> EXERCISE DETAILS: Start at the top of the records below and copy them exactly to the end.

> SOURCE MATERIAL:

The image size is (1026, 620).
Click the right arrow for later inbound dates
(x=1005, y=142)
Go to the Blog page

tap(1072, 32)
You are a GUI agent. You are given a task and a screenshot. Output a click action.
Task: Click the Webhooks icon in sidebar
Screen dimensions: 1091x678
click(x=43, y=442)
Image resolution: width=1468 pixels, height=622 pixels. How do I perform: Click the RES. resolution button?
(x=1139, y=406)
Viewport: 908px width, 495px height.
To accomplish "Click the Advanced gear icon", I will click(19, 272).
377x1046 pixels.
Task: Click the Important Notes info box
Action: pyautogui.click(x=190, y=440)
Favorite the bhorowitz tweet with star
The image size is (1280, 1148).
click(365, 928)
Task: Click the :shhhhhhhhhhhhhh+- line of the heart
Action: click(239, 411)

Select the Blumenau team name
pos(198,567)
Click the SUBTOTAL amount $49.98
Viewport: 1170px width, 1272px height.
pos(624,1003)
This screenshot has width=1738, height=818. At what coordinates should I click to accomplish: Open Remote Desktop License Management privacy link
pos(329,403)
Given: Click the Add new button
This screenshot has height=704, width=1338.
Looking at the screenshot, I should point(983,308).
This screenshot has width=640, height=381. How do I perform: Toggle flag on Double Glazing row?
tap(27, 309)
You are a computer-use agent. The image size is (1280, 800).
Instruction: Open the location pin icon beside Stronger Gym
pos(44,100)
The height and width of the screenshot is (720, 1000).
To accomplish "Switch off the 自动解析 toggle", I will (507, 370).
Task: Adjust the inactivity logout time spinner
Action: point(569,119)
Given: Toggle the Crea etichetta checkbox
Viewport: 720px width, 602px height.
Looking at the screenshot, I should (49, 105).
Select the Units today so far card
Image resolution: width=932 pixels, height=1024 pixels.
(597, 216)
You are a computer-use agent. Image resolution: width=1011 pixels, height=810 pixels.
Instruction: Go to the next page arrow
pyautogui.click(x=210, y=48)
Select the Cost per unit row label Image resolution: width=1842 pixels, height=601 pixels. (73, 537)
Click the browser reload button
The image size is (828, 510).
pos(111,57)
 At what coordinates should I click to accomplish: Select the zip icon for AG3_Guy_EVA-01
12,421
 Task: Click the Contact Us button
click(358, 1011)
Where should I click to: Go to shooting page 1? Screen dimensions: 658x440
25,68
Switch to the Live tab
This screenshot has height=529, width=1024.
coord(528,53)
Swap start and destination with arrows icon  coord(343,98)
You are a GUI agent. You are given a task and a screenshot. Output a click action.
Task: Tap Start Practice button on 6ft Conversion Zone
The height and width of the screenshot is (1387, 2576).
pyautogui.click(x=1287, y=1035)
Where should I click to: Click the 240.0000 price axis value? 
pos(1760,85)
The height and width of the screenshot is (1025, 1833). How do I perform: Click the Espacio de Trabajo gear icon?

> ANSWER TO THIS PROBLEM:
The image size is (1026, 620).
Click the right arrow for later inbound dates
(x=1005, y=142)
Go to the Blog page

tap(1072, 32)
You are a GUI agent. You are given a task and a screenshot. Output a click action.
Task: Click the Webhooks icon in sidebar
Screen dimensions: 1091x678
click(x=43, y=442)
Image resolution: width=1468 pixels, height=622 pixels. How do I perform: Click the RES. resolution button?
(x=1139, y=406)
Viewport: 908px width, 495px height.
To accomplish "Click the Advanced gear icon", I will click(19, 272).
377x1046 pixels.
Task: Click the Important Notes info box
Action: pyautogui.click(x=190, y=440)
Favorite the bhorowitz tweet with star
The image size is (1280, 1148).
click(365, 928)
Task: Click the :shhhhhhhhhhhhhh+- line of the heart
Action: click(239, 411)

Select the Blumenau team name
pos(198,567)
Click the SUBTOTAL amount $49.98
Viewport: 1170px width, 1272px height.
pos(624,1003)
This screenshot has width=1738, height=818. At what coordinates should I click to accomplish: Open Remote Desktop License Management privacy link
pos(329,403)
Given: Click the Add new button
This screenshot has height=704, width=1338.
Looking at the screenshot, I should point(983,308).
This screenshot has width=640, height=381. How do I perform: Toggle flag on Double Glazing row?
tap(27, 309)
You are a computer-use agent. The image size is (1280, 800).
Instruction: Open the location pin icon beside Stronger Gym
pos(44,100)
The height and width of the screenshot is (720, 1000).
To accomplish "Switch off the 自动解析 toggle", I will (507, 370).
Task: Adjust the inactivity logout time spinner
Action: point(569,119)
Given: Toggle the Crea etichetta checkbox
Viewport: 720px width, 602px height.
Looking at the screenshot, I should (49, 105).
Select the Units today so far card
Image resolution: width=932 pixels, height=1024 pixels.
(597, 216)
You are a computer-use agent. Image resolution: width=1011 pixels, height=810 pixels.
Instruction: Go to the next page arrow
pyautogui.click(x=210, y=48)
Select the Cost per unit row label Image resolution: width=1842 pixels, height=601 pixels. (73, 537)
Click the browser reload button
The image size is (828, 510).
pos(111,57)
 At what coordinates should I click to accomplish: Select the zip icon for AG3_Guy_EVA-01
12,421
 Task: Click the Contact Us button
click(358, 1011)
Where should I click to: Go to shooting page 1? Screen dimensions: 658x440
25,68
Switch to the Live tab
This screenshot has height=529, width=1024.
coord(528,53)
Swap start and destination with arrows icon  coord(343,98)
You are a GUI agent. You are given a task and a screenshot. Output a click action.
Task: Tap Start Practice button on 6ft Conversion Zone
The height and width of the screenshot is (1387, 2576).
pyautogui.click(x=1287, y=1035)
Where should I click to: Click the 240.0000 price axis value? 
pos(1760,85)
The height and width of the screenshot is (1025, 1833). How do I perform: Click the Espacio de Trabajo gear icon?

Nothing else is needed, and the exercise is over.